Peter Demmerle
- Demmerle from the "Dome" (1975)

No. 85
- Position: Wide receiver

Personal information
- Born: September 6, 1953
- Died: May 24, 2007 (aged 53) Greenwich, Connecticut, U.S.

Career information
- High school: New Canaan (CT)
- College: University of Notre Dame

Career history
- 1972–1974: Notre Dame

Awards and highlights
- National champion (1973); Consensus All-American (1974);

= Peter Demmerle =

American football player (1953–2007)

Peter Kirk Demmerle (September 6, 1953 – May 24, 2007) was an American football player. He played college football at the University of Notre Dame as a wide receiver and was a consensus first-team All-American in 1974.

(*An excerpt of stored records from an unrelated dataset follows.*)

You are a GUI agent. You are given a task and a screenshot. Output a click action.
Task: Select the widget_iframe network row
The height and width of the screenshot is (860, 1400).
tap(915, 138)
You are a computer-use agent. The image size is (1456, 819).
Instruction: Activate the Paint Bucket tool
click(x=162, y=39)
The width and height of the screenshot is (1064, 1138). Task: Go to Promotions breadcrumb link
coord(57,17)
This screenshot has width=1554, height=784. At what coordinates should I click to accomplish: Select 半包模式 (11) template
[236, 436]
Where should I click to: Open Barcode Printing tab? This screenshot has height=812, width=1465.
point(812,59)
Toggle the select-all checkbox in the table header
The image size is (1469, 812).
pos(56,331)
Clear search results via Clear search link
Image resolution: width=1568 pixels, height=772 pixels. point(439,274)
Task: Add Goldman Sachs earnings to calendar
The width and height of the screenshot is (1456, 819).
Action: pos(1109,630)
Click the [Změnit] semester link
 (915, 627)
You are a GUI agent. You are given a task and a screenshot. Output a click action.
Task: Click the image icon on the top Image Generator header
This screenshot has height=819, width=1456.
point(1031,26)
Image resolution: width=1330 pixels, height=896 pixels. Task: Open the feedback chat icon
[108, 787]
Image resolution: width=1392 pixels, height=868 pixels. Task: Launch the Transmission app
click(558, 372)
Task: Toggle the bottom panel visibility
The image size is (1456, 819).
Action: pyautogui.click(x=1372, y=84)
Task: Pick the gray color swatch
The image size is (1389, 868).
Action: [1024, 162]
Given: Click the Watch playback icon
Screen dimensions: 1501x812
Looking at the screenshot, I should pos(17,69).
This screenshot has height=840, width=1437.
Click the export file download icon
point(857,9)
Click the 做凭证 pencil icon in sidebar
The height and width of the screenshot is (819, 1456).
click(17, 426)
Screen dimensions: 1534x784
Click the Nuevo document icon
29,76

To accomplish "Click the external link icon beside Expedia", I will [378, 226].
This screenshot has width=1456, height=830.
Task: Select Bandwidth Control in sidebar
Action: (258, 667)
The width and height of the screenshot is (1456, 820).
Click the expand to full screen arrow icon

Demmerle was a member of the national championship team of 1973 which defeated top-ranked Alabama in the Sugar Bowl. A year earlier, he scored Notre Dame's only touchdown in the Orange Bowl; he was selected with the 320th overall pick in the thirteenth round of the 1975 NFL draft by the San Diego Chargers.

Demmerle graduated from Fordham University School of Law and worked in the insurance practice group at LeBoeuf, Lamb, Greene & MacRae. He died in 2007 at age 53, suffering from amyotrophic lateral sclerosis (ALS), better known as Lou Gehrig's disease, after an eight-year illness.